Back to Redmond, WA for these guys.
Now that is sales support!
Randy
Subject: Re: Data I/O 29B
To: cctalk at
classiccmp.org
From: jws at
jwsss.com
Date: Fri, 21 Aug 2015 22:24:45 -0700
At microdata we had a support contract with Data I/O and every set of
roms for the base unit and the Unipak came with a new poster up to date
with the latest parts from the manufacturers.
So you don't need to just get a poster or table or list, but you also
need to match it to the firmware set in your 29xx.
I grabbed a stack of the posters at one time which were old and have
them somewhere. I'm not sure what would have happened to them at heavy
user sites, but I know such as the local Avnet, and Hamilton offices
which we mooched programming time from after I left Microdata had quite
a few. I don't know if they got as many updates as Microdata did.
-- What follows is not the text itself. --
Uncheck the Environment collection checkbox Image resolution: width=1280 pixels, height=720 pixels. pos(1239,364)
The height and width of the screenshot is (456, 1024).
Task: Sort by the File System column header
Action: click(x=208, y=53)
Randy, did you know of such a program? The program I'm talking with may
have gone around rep firms, as Microdata was using the crap out of a lot
of different roms, and then eproms. Of course if you blew up a rom in
the Data I/O the manufacturers also warrantied them back pretty much w/o
any question, or someone came out to find out what you were doing wrong.
Thanks
Jim
On 8/21/2015 8:05 PM, Randy Dawson wrote:
Something must be wrong here, the 29B/unipak is
very easy to use.
I was the rep in Houston (USDATA) and I must have sold 50 of these. It went for $4500
with the unipak.
A typical demo we would plug in a dumb terminal, its a lot more effective demo to select
a device than from the keypad.
One of these I sold to Gateway Technologies, Rod Canion. The demo and sale went down at
a pancake house on the Southwest Freeway.
They used it to suck the BIOS out of the IBM PC, and form Compaq Computer.
Randy
Subject: Re: Data I/O 29B
To: cctalk at
classiccmp.org
From: aek at
bitsavers.org
Date: Fri, 21 Aug 2015 18:45:12 -0700
On 8/21/15 5:33 PM, Billy Pettit wrote:
This is the poorest documentation I've ever
seen on a piece of test equipment.
The problem is they went through at least three generations of
programming packs (individual device, unipak, unipack2/2A/2B)
There is a text file (unipak2.txt) that I sent you that lists
about 1000 devices along with the family and pin adapter.
I gave up on anything earlier than the 2900/3900/Unisite a LONG
time ago. I'd just offer them to people in the bay area and not
even bother testing them. I should have the docs on bitsavers for
them.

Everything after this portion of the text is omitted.